Early remote ischaemic preconditioning leads to sustained improvement in allograft function after live donor kidney transplantation: long-term outcomes in the REnal Protection Against Ischaemia-Reperfusion in transplantation (REPAIR) randomised trial.Veighey, K. V., Nicholas, J. M. et al. (2019).
Br J Anaesth [record in progress].
This paper aims to report pre-specified clinical outcomes up to 5 years after recipients were enrolled in REPAIR, using eGFR, graft loss, and mortality.
Patients randomised to sham RIPC, early RIPC only (immediately pre-surgery), late RIPC only (24hr pre-surgery), or dual RIPC (early and late RIPC) in the REPAIR trial were analysed.

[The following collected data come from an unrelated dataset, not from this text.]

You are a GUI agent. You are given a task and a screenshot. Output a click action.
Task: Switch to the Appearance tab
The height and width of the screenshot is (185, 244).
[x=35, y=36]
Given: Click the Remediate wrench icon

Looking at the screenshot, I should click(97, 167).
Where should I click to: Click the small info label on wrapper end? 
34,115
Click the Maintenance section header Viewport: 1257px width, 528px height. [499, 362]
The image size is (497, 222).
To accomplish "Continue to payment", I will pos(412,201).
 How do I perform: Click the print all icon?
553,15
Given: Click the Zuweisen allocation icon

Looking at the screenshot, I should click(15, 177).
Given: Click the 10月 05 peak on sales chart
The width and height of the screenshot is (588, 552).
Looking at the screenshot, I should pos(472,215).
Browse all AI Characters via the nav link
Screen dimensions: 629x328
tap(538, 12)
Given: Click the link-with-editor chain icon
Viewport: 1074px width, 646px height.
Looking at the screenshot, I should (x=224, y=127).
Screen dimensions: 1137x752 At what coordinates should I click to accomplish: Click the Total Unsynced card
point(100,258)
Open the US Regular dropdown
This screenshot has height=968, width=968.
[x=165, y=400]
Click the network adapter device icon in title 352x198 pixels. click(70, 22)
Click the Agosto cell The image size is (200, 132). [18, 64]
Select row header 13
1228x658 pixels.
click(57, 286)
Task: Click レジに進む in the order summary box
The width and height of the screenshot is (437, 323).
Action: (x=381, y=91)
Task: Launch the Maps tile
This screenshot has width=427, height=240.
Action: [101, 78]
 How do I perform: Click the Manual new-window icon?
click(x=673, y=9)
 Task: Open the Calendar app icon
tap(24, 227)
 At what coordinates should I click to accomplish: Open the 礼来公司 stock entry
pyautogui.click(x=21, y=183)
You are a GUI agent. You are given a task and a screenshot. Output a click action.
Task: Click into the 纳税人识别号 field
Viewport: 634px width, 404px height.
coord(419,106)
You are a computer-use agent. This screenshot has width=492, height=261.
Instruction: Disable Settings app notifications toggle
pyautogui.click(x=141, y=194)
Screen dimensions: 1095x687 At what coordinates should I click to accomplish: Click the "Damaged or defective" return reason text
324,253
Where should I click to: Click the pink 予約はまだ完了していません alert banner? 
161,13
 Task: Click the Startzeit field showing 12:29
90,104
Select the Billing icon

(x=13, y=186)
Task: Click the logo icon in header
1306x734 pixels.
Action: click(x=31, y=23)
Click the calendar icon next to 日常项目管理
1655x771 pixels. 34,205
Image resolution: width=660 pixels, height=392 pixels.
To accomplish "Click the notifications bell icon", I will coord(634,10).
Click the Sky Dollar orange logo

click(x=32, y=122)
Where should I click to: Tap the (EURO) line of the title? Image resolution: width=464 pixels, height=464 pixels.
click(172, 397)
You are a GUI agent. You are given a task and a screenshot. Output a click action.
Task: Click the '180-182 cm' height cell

406 adult live donor kidney transplant donor-recipient pairs from 15 European transplant centres from the REPAIR trial.
This paper explores the secondary outcomes of eGFR, graft loss and mortality at 3 months, 12 months and annually up to 5 years after transplantation.
This is a top-quality RCT that has been well reported in this paper. The study was a multicentre, randomised and double-blinded study of remote ischaemic preconditioning in both donor and recipient in live donor renal transplant. The study was powered for the primary outcome of measured GFR (iohexol) at 12 months, which did not show a statistically significant difference. Here the 5-year outcome is reported and there was a clear difference in estimated GFR at 5 years, when early remote ischaemic preconditioning was compared to the control. The adjusted mean difference in GFR was 4.7ml/min (95% CI= 1.54-7.89). Given the slow decline in renal function of live donor transplants, a difference in mean GFR of this magnitude could translate to several extra years of satisfactory renal function. Given the minimal morbidity associated with the blood-pressure cuff, and no serious adverse events, this is an important study. However, the results are not necessarily transferable to deceased donors due to the heterogeneity of this donor type and variability of cold ischaemic time. It should be noted that 93% of patients had complete data at the 5-year follow up time point. A missing GFR because of death or graft loss was imputed as 0 and the impact of this was tested in a sensitivity analysis.